> Aim of the task
Put every line of the material below into a Markdown table with two columns, Row and Line. Number the rows and leave out any blank lines.

[Click-target data]
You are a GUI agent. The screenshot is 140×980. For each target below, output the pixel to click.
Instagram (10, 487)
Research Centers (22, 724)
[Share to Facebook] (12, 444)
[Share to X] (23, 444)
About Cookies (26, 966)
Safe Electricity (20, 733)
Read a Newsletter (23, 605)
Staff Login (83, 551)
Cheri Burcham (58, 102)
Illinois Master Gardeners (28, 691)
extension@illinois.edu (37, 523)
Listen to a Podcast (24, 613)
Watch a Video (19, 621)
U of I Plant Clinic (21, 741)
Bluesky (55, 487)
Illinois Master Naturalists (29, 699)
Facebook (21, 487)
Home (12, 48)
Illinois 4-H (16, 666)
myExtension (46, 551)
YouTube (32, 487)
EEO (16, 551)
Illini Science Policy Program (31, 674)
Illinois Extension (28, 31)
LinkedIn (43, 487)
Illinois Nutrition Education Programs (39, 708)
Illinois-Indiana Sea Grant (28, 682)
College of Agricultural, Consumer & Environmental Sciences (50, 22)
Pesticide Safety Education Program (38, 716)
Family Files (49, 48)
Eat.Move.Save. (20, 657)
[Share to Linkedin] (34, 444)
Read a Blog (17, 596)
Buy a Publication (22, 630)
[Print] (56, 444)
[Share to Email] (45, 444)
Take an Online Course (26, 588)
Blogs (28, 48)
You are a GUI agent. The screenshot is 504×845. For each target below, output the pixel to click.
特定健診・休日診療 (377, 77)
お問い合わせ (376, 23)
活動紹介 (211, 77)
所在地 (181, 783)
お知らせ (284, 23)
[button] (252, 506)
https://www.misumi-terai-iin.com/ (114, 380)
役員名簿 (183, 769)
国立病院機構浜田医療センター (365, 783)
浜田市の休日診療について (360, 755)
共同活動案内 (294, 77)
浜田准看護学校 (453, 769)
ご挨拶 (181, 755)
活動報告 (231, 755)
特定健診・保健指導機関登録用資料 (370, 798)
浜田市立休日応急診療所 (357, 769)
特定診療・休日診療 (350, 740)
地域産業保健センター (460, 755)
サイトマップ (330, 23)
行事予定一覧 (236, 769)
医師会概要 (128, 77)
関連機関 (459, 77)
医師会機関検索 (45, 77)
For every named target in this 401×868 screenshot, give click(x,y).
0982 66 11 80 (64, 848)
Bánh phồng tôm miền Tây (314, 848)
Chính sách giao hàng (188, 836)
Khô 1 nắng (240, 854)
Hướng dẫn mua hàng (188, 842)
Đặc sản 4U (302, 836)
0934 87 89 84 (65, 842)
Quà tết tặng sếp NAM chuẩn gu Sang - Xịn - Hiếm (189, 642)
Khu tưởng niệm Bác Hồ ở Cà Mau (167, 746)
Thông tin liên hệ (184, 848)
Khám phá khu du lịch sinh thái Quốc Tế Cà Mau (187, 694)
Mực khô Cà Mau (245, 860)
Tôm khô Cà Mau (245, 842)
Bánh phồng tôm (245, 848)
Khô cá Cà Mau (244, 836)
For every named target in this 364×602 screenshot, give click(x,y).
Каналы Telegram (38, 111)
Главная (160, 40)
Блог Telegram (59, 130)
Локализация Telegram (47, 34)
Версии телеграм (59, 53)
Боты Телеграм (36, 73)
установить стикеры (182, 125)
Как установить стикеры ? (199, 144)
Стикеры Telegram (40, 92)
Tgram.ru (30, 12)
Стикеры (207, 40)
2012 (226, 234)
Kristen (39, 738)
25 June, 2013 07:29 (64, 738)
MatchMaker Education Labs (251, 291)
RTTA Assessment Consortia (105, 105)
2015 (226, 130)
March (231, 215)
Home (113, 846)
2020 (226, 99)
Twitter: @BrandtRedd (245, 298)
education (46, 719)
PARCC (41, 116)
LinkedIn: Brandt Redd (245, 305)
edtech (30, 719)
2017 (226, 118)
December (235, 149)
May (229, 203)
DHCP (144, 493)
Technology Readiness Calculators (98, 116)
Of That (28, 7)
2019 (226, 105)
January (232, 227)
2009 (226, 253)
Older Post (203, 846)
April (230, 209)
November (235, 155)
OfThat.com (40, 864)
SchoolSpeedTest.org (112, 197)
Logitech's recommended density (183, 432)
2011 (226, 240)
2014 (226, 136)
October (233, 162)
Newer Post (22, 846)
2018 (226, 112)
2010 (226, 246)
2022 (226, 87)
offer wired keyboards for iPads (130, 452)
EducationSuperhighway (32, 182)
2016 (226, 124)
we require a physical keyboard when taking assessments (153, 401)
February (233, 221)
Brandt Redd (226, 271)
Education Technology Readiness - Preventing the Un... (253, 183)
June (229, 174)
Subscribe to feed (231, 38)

> Task solution
| Row | Line |
|---|---|
| 1 | You are a GUI agent. The screenshot is 140×980. For each target below, output the pixel to click. |
| 2 | Instagram (10, 487) |
| 3 | Research Centers (22, 724) |
| 4 | [Share to Facebook] (12, 444) |
| 5 | [Share to X] (23, 444) |
| 6 | About Cookies (26, 966) |
| 7 | Safe Electricity (20, 733) |
| 8 | Read a Newsletter (23, 605) |
| 9 | Staff Login (83, 551) |
| 10 | Cheri Burcham (58, 102) |
| 11 | Illinois Master Gardeners (28, 691) |
| 12 | extension@illinois.edu (37, 523) |
| 13 | Listen to a Podcast (24, 613) |
| 14 | Watch a Video (19, 621) |
| 15 | U of I Plant Clinic (21, 741) |
| 16 | Bluesky (55, 487) |
| 17 | Illinois Master Naturalists (29, 699) |
| 18 | Facebook (21, 487) |
| 19 | Home (12, 48) |
| 20 | Illinois 4-H (16, 666) |
| 21 | myExtension (46, 551) |
| 22 | YouTube (32, 487) |
| 23 | EEO (16, 551) |
| 24 | Illini Science Policy Program (31, 674) |
| 25 | Illinois Extension (28, 31) |
| 26 | LinkedIn (43, 487) |
| 27 | Illinois Nutrition Education Programs (39, 708) |
| 28 | Illinois-Indiana Sea Grant (28, 682) |
| 29 | College of Agricultural, Consumer & Environmental Sciences (50, 22) |
| 30 | Pesticide Safety Education Program (38, 716) |
| 31 | Family Files (49, 48) |
| 32 | Eat.Move.Save. (20, 657) |
| 33 | [Share to Linkedin] (34, 444) |
| 34 | Read a Blog (17, 596) |
| 35 | Buy a Publication (22, 630) |
| 36 | [Print] (56, 444) |
| 37 | [Share to Email] (45, 444) |
| 38 | Take an Online Course (26, 588) |
| 39 | Blogs (28, 48) |
| 40 | You are a GUI agent. The screenshot is 504×845. For each target below, output the pixel to click. |
| 41 | 特定健診・休日診療 (377, 77) |
| 42 | お問い合わせ (376, 23) |
| 43 | 活動紹介 (211, 77) |
| 44 | 所在地 (181, 783) |
| 45 | お知らせ (284, 23) |
| 46 | [button] (252, 506) |
| 47 | https://www.misumi-terai-iin.com/ (114, 380) |
| 48 | 役員名簿 (183, 769) |
| 49 | 国立病院機構浜田医療センター (365, 783) |
| 50 | 浜田市の休日診療について (360, 755) |
| 51 | 共同活動案内 (294, 77) |
| 52 | 浜田准看護学校 (453, 769) |
| 53 | ご挨拶 (181, 755) |
| 54 | 活動報告 (231, 755) |
| 55 | 特定健診・保健指導機関登録用資料 (370, 798) |
| 56 | 浜田市立休日応急診療所 (357, 769) |
| 57 | 特定診療・休日診療 (350, 740) |
| 58 | 地域産業保健センター (460, 755) |
| 59 | サイトマップ (330, 23) |
| 60 | 行事予定一覧 (236, 769) |
| 61 | 医師会概要 (128, 77) |
| 62 | 関連機関 (459, 77) |
| 63 | 医師会機関検索 (45, 77) |
| 64 | For every named target in this 401×868 screenshot, give click(x,y). |
| 65 | 0982 66 11 80 (64, 848) |
| 66 | Bánh phồng tôm miền Tây (314, 848) |
| 67 | Chính sách giao hàng (188, 836) |
| 68 | Khô 1 nắng (240, 854) |
| 69 | Hướng dẫn mua hàng (188, 842) |
| 70 | Đặc sản 4U (302, 836) |
| 71 | 0934 87 89 84 (65, 842) |
| 72 | Quà tết tặng sếp NAM chuẩn gu Sang - Xịn - Hiếm (189, 642) |
| 73 | Khu tưởng niệm Bác Hồ ở Cà Mau (167, 746) |
| 74 | Thông tin liên hệ (184, 848) |
| 75 | Khám phá khu du lịch sinh thái Quốc Tế Cà Mau (187, 694) |
| 76 | Mực khô Cà Mau (245, 860) |
| 77 | Tôm khô Cà Mau (245, 842) |
| 78 | Bánh phồng tôm (245, 848) |
| 79 | Khô cá Cà Mau (244, 836) |
| 80 | For every named target in this 364×602 screenshot, give click(x,y). |
| 81 | Каналы Telegram (38, 111) |
| 82 | Главная (160, 40) |
| 83 | Блог Telegram (59, 130) |
| 84 | Локализация Telegram (47, 34) |
| 85 | Версии телеграм (59, 53) |
| 86 | Боты Телеграм (36, 73) |
| 87 | установить стикеры (182, 125) |
| 88 | Как установить стикеры ? (199, 144) |
| 89 | Стикеры Telegram (40, 92) |
| 90 | Tgram.ru (30, 12) |
| 91 | Стикеры (207, 40) |
| 92 | 2012 (226, 234) |
| 93 | Kristen (39, 738) |
| 94 | 25 June, 2013 07:29 (64, 738) |
| 95 | MatchMaker Education Labs (251, 291) |
| 96 | RTTA Assessment Consortia (105, 105) |
| 97 | 2015 (226, 130) |
| 98 | March (231, 215) |
| 99 | Home (113, 846) |
| 100 | 2020 (226, 99) |
| 101 | Twitter: @BrandtRedd (245, 298) |
| 102 | education (46, 719) |
| 103 | PARCC (41, 116) |
| 104 | LinkedIn: Brandt Redd (245, 305) |
| 105 | edtech (30, 719) |
| 106 | 2017 (226, 118) |
| 107 | December (235, 149) |
| 108 | May (229, 203) |
| 109 | DHCP (144, 493) |
| 110 | Technology Readiness Calculators (98, 116) |
| 111 | Of That (28, 7) |
| 112 | 2019 (226, 105) |
| 113 | January (232, 227) |
| 114 | 2009 (226, 253) |
| 115 | Older Post (203, 846) |
| 116 | April (230, 209) |
| 117 | November (235, 155) |
| 118 | OfThat.com (40, 864) |
| 119 | SchoolSpeedTest.org (112, 197) |
| 120 | Logitech's recommended density (183, 432) |
| 121 | 2011 (226, 240) |
| 122 | 2014 (226, 136) |
| 123 | October (233, 162) |
| 124 | Newer Post (22, 846) |
| 125 | 2018 (226, 112) |
| 126 | 2010 (226, 246) |
| 127 | 2022 (226, 87) |
| 128 | offer wired keyboards for iPads (130, 452) |
| 129 | EducationSuperhighway (32, 182) |
| 130 | 2016 (226, 124) |
| 131 | we require a physical keyboard when taking assessments (153, 401) |
| 132 | February (233, 221) |
| 133 | Brandt Redd (226, 271) |
| 134 | Education Technology Readiness - Preventing the Un... (253, 183) |
| 135 | June (229, 174) |
| 136 | Subscribe to feed (231, 38) |